— EXERCISE INSTRUCTIONS —
Copy the lines of the records word for word, beginning with the line containing "Hide the Sketches" and ending with the line containing "(x=71, y=582)", both included.

Records
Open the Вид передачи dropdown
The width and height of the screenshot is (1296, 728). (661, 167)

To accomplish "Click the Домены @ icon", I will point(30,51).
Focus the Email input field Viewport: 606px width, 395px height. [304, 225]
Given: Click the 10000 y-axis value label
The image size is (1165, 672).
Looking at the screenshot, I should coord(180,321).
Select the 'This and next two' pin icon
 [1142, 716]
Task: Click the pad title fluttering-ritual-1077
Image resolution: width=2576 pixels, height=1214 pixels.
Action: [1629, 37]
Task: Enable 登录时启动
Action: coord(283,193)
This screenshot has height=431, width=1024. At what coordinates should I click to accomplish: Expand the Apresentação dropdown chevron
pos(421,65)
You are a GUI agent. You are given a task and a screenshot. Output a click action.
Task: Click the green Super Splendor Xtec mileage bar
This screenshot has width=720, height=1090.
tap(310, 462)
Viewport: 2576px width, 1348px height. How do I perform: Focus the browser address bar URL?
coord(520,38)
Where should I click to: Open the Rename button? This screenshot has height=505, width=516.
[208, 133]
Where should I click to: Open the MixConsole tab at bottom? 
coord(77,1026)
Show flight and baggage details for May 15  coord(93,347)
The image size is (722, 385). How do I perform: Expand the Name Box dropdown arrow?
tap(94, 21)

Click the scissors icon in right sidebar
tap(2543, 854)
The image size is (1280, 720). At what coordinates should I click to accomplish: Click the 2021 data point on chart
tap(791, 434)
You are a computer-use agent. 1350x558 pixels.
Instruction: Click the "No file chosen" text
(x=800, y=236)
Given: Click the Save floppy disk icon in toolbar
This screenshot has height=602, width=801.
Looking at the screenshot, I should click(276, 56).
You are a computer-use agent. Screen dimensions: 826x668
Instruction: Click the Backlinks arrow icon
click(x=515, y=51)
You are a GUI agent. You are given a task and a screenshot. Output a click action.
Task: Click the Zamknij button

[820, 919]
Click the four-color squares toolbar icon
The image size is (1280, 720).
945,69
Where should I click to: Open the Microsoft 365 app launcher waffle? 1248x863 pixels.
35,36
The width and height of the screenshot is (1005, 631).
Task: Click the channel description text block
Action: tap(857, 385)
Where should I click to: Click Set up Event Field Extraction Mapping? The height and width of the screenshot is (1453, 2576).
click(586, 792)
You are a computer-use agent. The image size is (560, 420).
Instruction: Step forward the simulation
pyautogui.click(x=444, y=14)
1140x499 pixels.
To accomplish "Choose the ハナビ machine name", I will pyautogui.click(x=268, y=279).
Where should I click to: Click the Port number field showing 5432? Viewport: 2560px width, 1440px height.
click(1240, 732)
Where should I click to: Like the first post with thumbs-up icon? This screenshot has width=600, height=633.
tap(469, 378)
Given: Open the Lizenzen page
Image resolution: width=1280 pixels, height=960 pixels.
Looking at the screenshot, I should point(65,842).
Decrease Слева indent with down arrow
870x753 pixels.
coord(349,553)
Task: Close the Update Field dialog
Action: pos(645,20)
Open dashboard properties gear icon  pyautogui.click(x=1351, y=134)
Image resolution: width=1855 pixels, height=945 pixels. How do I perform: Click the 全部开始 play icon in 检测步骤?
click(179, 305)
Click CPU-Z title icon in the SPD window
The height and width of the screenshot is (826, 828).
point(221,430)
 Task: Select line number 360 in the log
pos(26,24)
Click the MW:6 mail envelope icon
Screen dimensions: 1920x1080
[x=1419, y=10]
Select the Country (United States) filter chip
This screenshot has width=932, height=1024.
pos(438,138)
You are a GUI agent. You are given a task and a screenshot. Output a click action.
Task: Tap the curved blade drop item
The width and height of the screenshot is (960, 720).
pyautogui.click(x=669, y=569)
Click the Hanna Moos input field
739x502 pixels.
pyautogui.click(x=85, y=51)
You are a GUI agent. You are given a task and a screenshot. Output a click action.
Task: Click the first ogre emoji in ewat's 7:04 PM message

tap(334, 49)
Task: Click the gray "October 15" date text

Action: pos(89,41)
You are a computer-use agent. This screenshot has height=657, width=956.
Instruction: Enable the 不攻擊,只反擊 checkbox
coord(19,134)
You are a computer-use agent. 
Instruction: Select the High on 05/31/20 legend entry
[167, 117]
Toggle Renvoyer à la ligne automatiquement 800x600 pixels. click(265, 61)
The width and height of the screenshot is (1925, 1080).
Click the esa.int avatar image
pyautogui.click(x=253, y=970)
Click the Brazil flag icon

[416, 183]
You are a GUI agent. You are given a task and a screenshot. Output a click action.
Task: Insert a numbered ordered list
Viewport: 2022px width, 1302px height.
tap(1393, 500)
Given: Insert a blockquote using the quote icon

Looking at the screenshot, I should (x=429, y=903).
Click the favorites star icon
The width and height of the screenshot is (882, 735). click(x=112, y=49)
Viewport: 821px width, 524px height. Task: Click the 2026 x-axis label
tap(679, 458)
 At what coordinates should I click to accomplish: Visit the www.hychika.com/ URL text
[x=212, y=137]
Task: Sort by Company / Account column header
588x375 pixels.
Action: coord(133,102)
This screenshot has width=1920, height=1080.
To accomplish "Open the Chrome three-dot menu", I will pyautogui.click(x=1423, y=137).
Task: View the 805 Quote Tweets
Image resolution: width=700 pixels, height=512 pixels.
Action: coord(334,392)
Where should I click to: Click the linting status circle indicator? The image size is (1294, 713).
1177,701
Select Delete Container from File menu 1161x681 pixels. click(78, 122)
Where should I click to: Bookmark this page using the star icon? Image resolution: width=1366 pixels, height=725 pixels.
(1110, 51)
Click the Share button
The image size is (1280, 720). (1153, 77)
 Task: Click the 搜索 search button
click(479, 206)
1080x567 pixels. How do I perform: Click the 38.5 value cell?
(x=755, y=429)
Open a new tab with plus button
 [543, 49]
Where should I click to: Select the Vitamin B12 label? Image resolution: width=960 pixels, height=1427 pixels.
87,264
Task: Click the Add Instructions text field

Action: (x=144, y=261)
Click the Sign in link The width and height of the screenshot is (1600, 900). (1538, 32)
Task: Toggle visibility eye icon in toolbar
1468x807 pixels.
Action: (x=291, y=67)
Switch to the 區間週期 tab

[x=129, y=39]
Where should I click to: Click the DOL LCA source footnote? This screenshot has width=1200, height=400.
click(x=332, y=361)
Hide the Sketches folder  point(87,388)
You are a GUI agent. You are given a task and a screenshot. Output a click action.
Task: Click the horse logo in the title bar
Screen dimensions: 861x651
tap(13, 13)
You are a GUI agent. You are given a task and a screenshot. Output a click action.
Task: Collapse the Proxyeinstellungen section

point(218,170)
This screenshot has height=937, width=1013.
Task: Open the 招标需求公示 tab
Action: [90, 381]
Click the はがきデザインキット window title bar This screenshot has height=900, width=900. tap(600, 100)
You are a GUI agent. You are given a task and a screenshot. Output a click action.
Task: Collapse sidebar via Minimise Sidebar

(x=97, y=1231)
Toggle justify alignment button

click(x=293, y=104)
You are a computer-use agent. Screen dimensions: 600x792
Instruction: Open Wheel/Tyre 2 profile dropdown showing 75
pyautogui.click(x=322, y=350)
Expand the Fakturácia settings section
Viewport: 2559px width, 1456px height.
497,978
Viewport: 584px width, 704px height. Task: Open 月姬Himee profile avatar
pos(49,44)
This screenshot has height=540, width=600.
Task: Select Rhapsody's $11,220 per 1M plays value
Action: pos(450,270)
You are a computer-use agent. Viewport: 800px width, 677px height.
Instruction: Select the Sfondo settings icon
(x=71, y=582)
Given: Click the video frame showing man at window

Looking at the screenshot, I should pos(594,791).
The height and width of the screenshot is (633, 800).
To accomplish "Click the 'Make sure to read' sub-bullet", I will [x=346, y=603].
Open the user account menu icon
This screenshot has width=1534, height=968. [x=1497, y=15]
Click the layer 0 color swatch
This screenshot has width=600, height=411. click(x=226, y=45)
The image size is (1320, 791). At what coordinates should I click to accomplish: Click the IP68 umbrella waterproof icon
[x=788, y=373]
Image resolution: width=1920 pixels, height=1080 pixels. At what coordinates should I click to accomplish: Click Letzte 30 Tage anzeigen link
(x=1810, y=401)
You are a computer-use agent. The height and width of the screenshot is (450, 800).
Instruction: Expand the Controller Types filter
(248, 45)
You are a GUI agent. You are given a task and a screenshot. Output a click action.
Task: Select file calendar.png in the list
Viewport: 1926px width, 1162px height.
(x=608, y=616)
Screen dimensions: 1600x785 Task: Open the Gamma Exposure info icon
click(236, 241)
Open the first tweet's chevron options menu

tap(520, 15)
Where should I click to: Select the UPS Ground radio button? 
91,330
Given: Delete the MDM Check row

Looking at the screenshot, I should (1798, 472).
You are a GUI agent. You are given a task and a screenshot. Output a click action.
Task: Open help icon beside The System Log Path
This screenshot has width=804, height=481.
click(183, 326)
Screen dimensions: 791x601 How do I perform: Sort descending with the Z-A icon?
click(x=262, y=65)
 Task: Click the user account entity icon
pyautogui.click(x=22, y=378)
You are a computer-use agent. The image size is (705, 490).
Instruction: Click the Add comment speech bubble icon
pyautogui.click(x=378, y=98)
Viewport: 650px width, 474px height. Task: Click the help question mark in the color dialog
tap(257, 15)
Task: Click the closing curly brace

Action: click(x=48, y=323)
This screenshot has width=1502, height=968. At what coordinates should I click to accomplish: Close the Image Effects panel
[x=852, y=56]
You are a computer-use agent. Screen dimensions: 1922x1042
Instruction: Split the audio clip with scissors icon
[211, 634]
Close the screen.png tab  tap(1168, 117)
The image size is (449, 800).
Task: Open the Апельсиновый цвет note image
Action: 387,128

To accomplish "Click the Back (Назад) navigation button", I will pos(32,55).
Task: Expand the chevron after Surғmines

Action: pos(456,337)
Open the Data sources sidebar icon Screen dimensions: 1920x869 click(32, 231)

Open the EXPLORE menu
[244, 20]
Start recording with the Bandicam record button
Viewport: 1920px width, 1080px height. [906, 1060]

— RESPONSE —
Hide the Sketches folder  point(87,388)
You are a GUI agent. You are given a task and a screenshot. Output a click action.
Task: Click the horse logo in the title bar
Screen dimensions: 861x651
tap(13, 13)
You are a GUI agent. You are given a task and a screenshot. Output a click action.
Task: Collapse the Proxyeinstellungen section

point(218,170)
This screenshot has height=937, width=1013.
Task: Open the 招标需求公示 tab
Action: [90, 381]
Click the はがきデザインキット window title bar This screenshot has height=900, width=900. tap(600, 100)
You are a GUI agent. You are given a task and a screenshot. Output a click action.
Task: Collapse sidebar via Minimise Sidebar

(x=97, y=1231)
Toggle justify alignment button

click(x=293, y=104)
You are a computer-use agent. Screen dimensions: 600x792
Instruction: Open Wheel/Tyre 2 profile dropdown showing 75
pyautogui.click(x=322, y=350)
Expand the Fakturácia settings section
Viewport: 2559px width, 1456px height.
497,978
Viewport: 584px width, 704px height. Task: Open 月姬Himee profile avatar
pos(49,44)
This screenshot has height=540, width=600.
Task: Select Rhapsody's $11,220 per 1M plays value
Action: pos(450,270)
You are a computer-use agent. Viewport: 800px width, 677px height.
Instruction: Select the Sfondo settings icon
(x=71, y=582)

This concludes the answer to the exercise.